In Numbers chpt 20, Miriam passes away. She had been a prophetess for the people and had challenged Moses’ authority on occasion. Immediately after her passing (this will become important) the people realize that there is no water and press Moses and Aaron for solutions. Moses and Aaron step away from the people to seek God and receive instruction to “take the staff and speak to the rock – it will pour out water before their eyes”.

Moses, as you may remember, doesn’t follow instructions to the ‘T’. He ad libs a little bit.  He does indeed gather the people but then he veers from the plan. He chastises the people and then strikes the rock. Two things happen:

  • water does indeed come out
  • God is displeased with Moses and will not let him enter the land that is promised.

I have preached this passage many times and have read lots of treatments. I am intrigued by this passage and have always been unsettled by one detail in the story, which I have never been able to resolve:

why does the Lord tell Moses to take the staff if he is just going to speak to the rock? Why even mention the staff?

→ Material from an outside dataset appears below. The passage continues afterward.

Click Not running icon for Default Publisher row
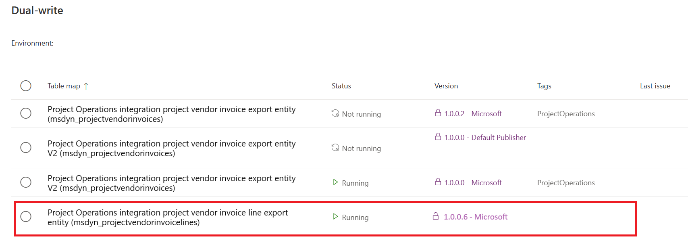Screen dimensions: 688x251 click(335, 148)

Here is where Honig and Rosenzweig bring a unique reading. The staff represent something magical like sorcery – or the miraculous for the early 20th century. This is a political theology and what is at stake in the suspension of law in emergency conditions. Can a sovereign power suspend law in the same way that  God suspends the laws of physics in order to preform miracles? Leaders, being empowered by God, the thinking goes, could suspend ‘normal’ activity if they determined an exceptional circumstance.

In Honig and Rosenzweig’s hermeneutic the dispersed empowerment of the people (multitude) is the location for God’s will and is intended to be home to the will/voice of the Lord. But, as we know, this responsibility had been too overwhelming and was resisted by the people in selecting Moses as a king type who would speak to God for/instead of them (Exodus 20:19). This was an abdication by the people of what the Lord had desired for them as a people – to be prophets all.

This resistance is reinforced when the voice of the people rises in the absence of water, and Moses (along with his brother Aaron) turn away from the ‘stiff necked people’ and receive instruction to speak to the rock. Moses then, probably importing the top-down authoritarianism of his Egyptian upbringing, disobeys the command to speak and instead, chastises the people and strikes the rock with his staff in an act of magical sorcery. God, though it produces water, reprimands this act, and Moses is disallowed from entering the promised-land with the people.

This event is placed within the historical context, earlier in the passage, where Miriam passed away and immediately the people realized that they had no water and held a council against Moses and Aaron. Miriam’s name alludes to water and she was the sister who placed Moses in the Nile’s water when he was an infant. She had been the only one to challenge Moses’ authoritarian ways and she provided, as a prophetess, a check to Moses’ power. Without her, this reading states, Moses proved he will give the people … “not authentic prophecy, but sorcery.” In not recognizing the predictive prophecy of the people (and Miriam), Moses loses his leadership of the people.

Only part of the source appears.